- _本文_:
+++

自己破産手続の手続きが終結した際、破産者個人には免責が許可されます。
免責とは、債務を支払う責任を免れるという効果です。
免責を得ることができれば、債務を支払う責任(義務)がなくなる、すなわち負債がなくなる、ということになりますので、破産手続に臨む破産者にとってはこの効果を得ることがゴールとなります。
しかし、すべての負債が免責の対象となるものではなく、免責の効果が及ばない負債、すなわち手続きが終結しても依然として支払い義務が残る債権が存在します。
これを専門用語で「非免責債権」といいます。
それではどのような債権が「非免責債権」に該当するのでしょうか?今回の記事では、破産手続きにおける「非免責債権」について解説します。
- 1.免責とは
- 2.非免責債権とは
- 2-1.住民税や国民健康保険料等の租税等の請求権
- 2-2.破産者が悪意で加えた不法行為に基づく損害賠償請求権
- 2-3.暴行をして傷害を与えた被害者に対する損害賠償金など破産者が故意又は重大な過失により加えた人の生命又は身体を害する不法行為に基づく損害賠償請求権
- 2-4.生活費など夫婦間の相互協力扶助義務に基づく請求権
- 2-5.婚姻費用など夫婦間の婚姻費用分担義務に基づく請求権
- 2-6.養育費など子の監護義務に基づく請求権
- 2-7.生活費など親族間の扶養義務に基づく請求権
- 2-8.個人事業主の従業員の給料など雇用関係に基づいて生じた使用人の請求権及び使用人の預り金の返還請求権
- 2-9.意図的に債権者一覧表に記載しなかった債権者に対する債権など破産者が知りながら債権者名簿に記載しなかった請求権
- 2-10.罰金等の請求権
- 3.さいごに
1.免責とは
破産手続とは、破産者が有する財産を換価処分して債権者に対し平等に分配(配当)する手続きです。従って、破産手続自体は債権者のためにある手続きと考えることができます。
これに対し、こと自己破産(個人の破産)においては、破産手続きを終えた破産者に対し免責という法的効果を与えることが通常です。
免責とは、債務を支払う責任(義務)を免除する効果を与えるものです。
「免責が許可される」イコール「債務を支払う責任を免れる」イコール「負債がなくなる」ということになりますので、自己破産に臨む破産者としてはこの効果を得ることが目標となります。

+++

- _データ行_:

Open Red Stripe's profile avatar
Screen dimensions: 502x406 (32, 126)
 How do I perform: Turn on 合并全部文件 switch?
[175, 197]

+++

- _課題内容_:
本文について次の問いに答えよ。
(a) 手続きが終結しても支払い義務が残る債権は、専門用語で何というか。
(b) 破産手続とは、破産者が有する財産をどうする手続きか。
(c) 子の監護義務に基づく請求権の例として挙げられているものは何か。

- _解答_:
(a) 非免責債権
(b) 換価処分して債権者に対し平等に分配(配当)する手続き
(c) 養育費